Despite the game industry's recent financial hit, THQ CEO Brian Farrell believes "gaming can come roaring back" with emerging technologies like cloud computing, as well as the opportunities in downloadable games and the brand extension potential offered by social gaming.
Cloud computing-based gaming, by which real-time graphics are rendered remotely and streamed to the player's screen rather than generated locally by a PC or console, has not yet reached mainstream consumers, but competing firms like OnLive and Gakai are racing to get the technology into players' homes.
"We like this idea of games in the cloud," Farrell said in an IGN interview
. "Why do consumers need to pay for that computing power [of a dedicated console]? If the consumer is comfortable with digital delivery, why doesn't that concept work where we can deliver great games and lower hardware investment in a digital world? I like that world, frankly."
Farrell acknowledged that such a world would still need to involve retail in some way, and noted that the major console hardware manufacturers may resist such a move, but he remains convinced that whatever the future may hold, the "traditional cycle of massive upgrades for graphics...is over."
"If we can get the hardware away from the TV and in the cloud and then start delivering small- to medium-sized bites for the right price point, gaming can come roaring back," he said.
He said THQ is also keeping a close eye on the "hyper-casual" world of Facebook -- but not with the intention of giving up its core game business.
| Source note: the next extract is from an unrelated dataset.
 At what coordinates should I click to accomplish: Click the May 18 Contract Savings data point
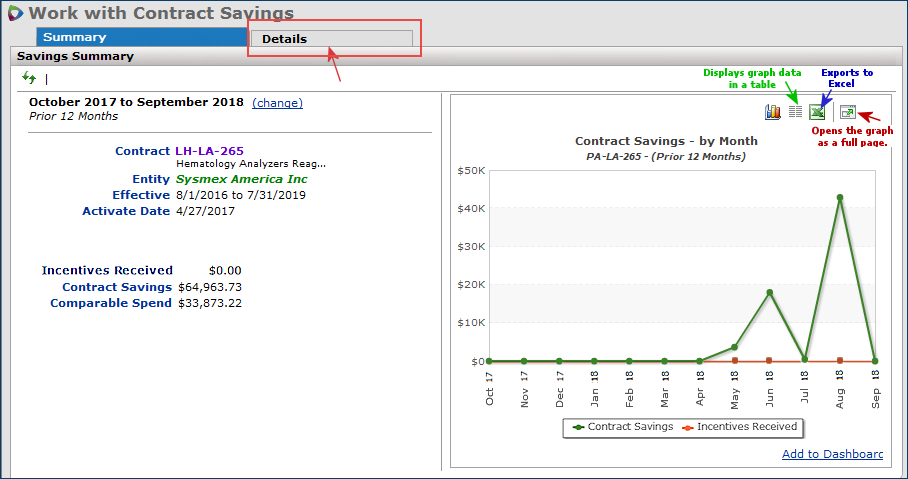pos(735,347)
Rather, one of THQ's plans is to use social games as brand extensions, bringing its intellectual property into the social world to broaden the company's reach.
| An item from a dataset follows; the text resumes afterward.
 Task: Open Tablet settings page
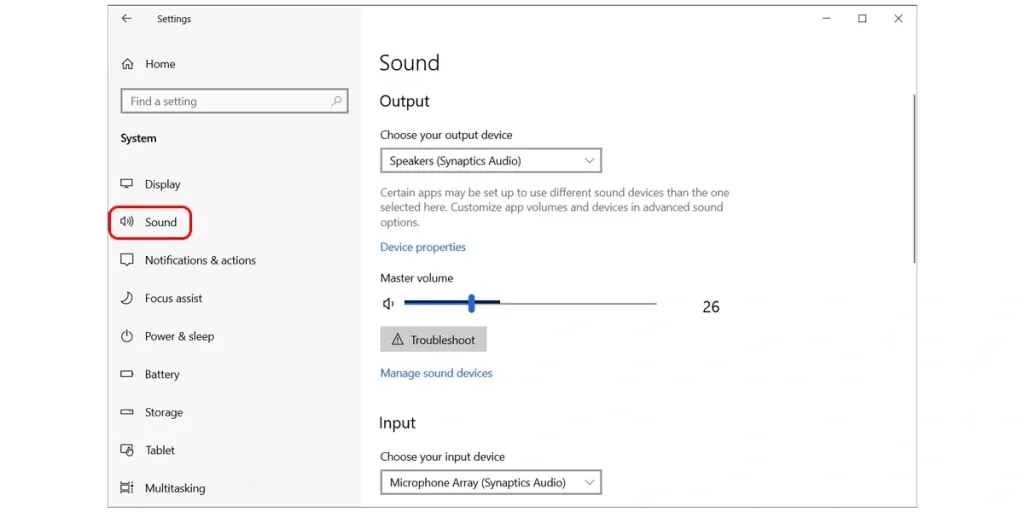tap(160, 450)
"It's just a matter of keeping that gamer engaged with your brand in each of those environments," he explained.
And THQ is already known to be increasing its focus on the downloadable game space. Earlier this month, the company said it would significantly scale down two studios
and reorient them towards downloadable games, with Farrell more recently indicating Xbox 360, PlayStation 3, and PC will be the main targeted platforms.
"There's a lot of things to like about digital. Piracy can be more effectively dealt with. Used games, which has been a huge threat to the industry, you know. [If] you own it digitally, hopefully at a lower price point, everybody can win," he said.
"We're doing it obviously on Steam now with all of our PC games. If first parties allow that, we'll certainly embrace that, because if that's what gamers want, that's who we're going to serve."